→ **Task description**: Your answer must be exactly the lines from the one containing "The height and" through the end of the material, both ends included, without pictures.

→ **Information provided**:
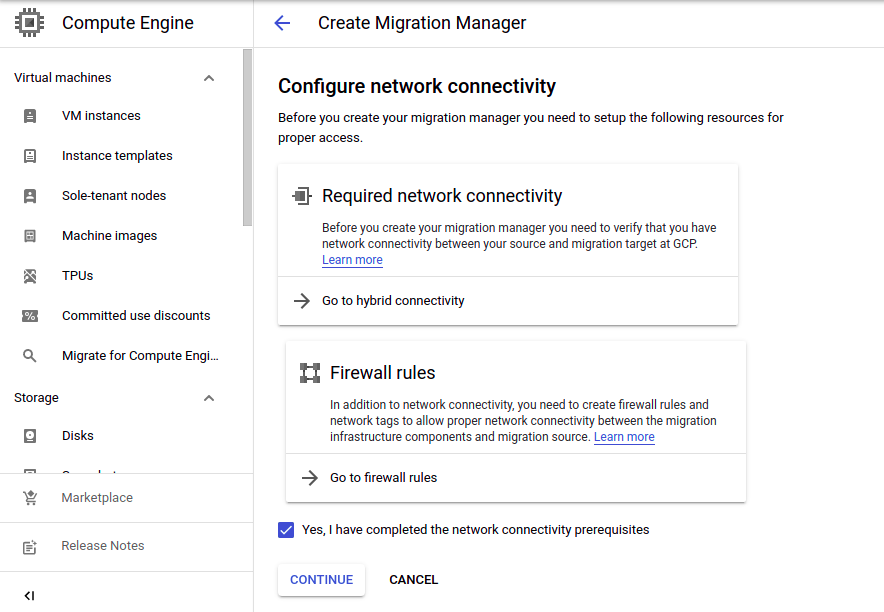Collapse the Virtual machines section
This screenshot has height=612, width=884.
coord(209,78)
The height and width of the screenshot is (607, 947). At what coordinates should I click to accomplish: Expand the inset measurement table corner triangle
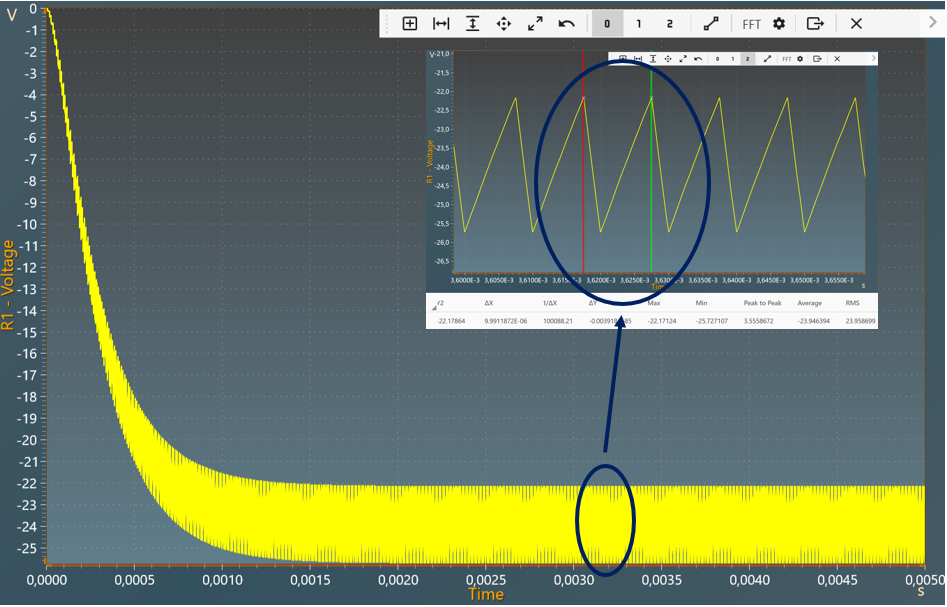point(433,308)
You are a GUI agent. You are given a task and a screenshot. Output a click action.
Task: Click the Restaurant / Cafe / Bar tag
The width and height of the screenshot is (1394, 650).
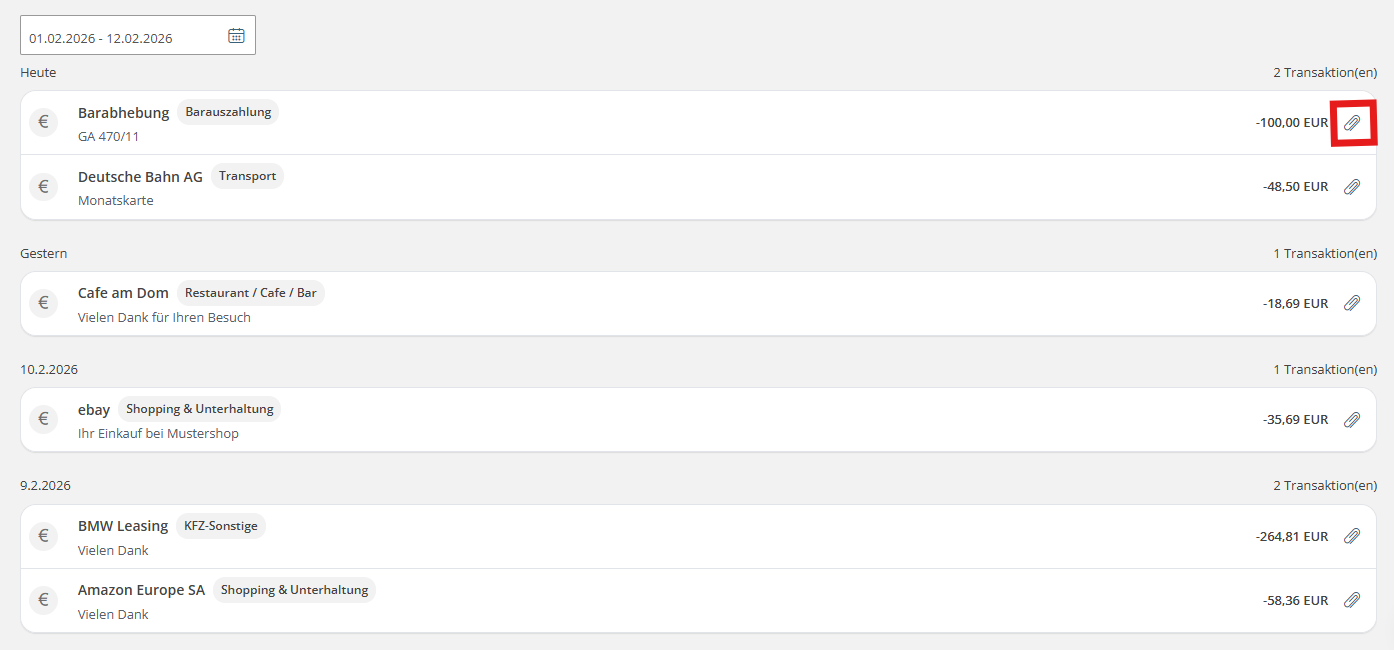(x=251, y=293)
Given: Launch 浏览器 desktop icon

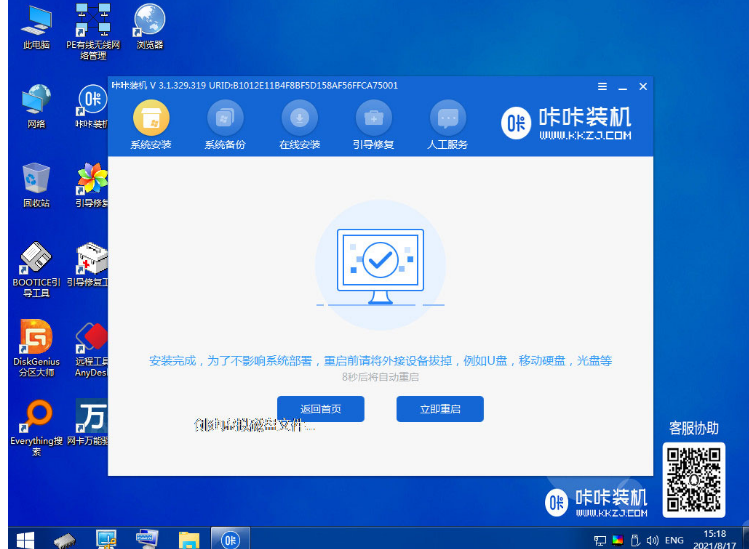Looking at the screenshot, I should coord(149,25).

→ **Solution to this task**:
The height and width of the screenshot is (607, 947). At what coordinates should I click to accomplish: Expand the inset measurement table corner triangle
point(433,308)
You are a GUI agent. You are given a task and a screenshot. Output a click action.
Task: Click the Restaurant / Cafe / Bar tag
The width and height of the screenshot is (1394, 650).
(x=251, y=293)
Given: Launch 浏览器 desktop icon

Looking at the screenshot, I should coord(149,25).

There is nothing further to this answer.